## Task item
From the line containing "The height and" to the end of the data, retype every line exactly and nothing else. Drop the pictures.

(Saved entries)
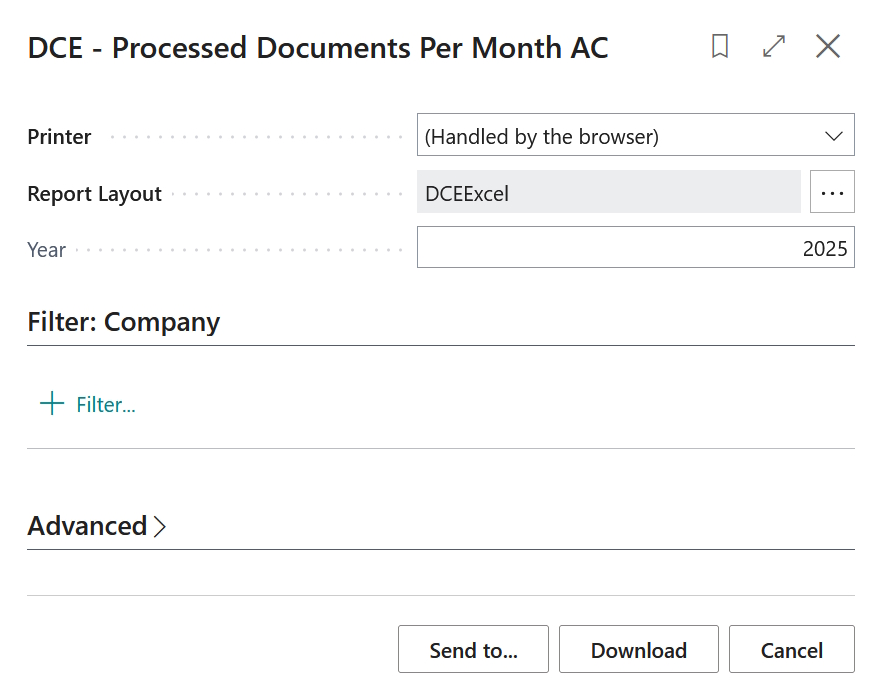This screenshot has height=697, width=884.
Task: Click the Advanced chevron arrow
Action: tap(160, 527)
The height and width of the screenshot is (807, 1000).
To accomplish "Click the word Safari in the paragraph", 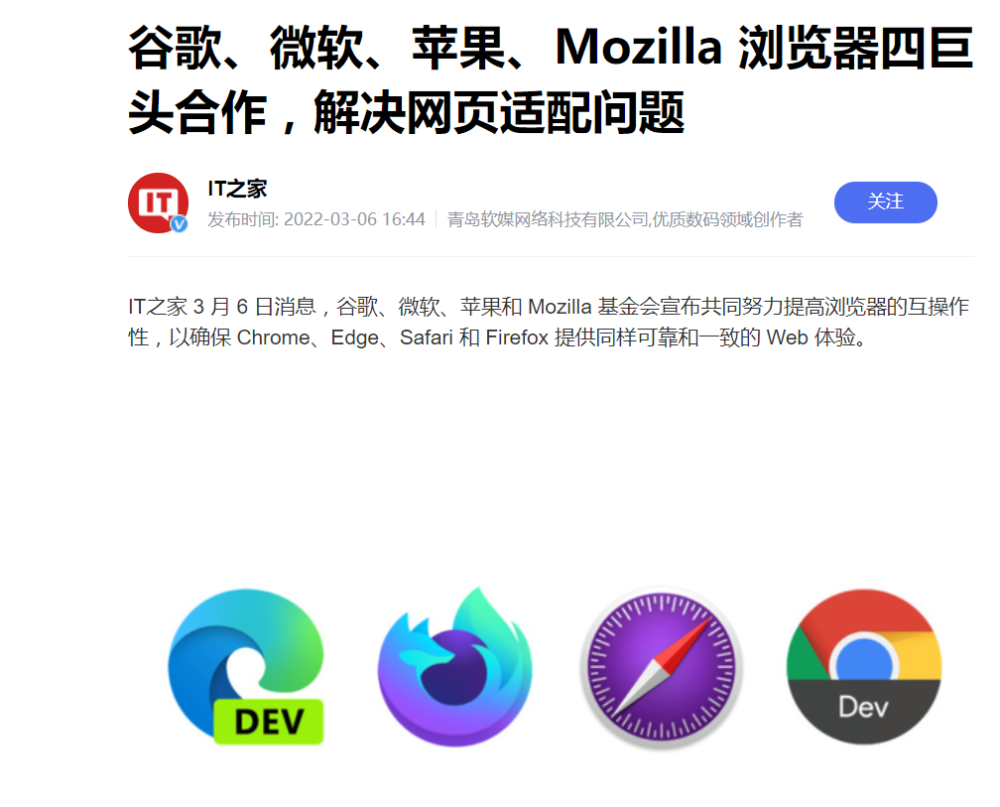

## Result of this task
The height and width of the screenshot is (807, 1000).
To accomplish "Click the word Safari in the paragraph", 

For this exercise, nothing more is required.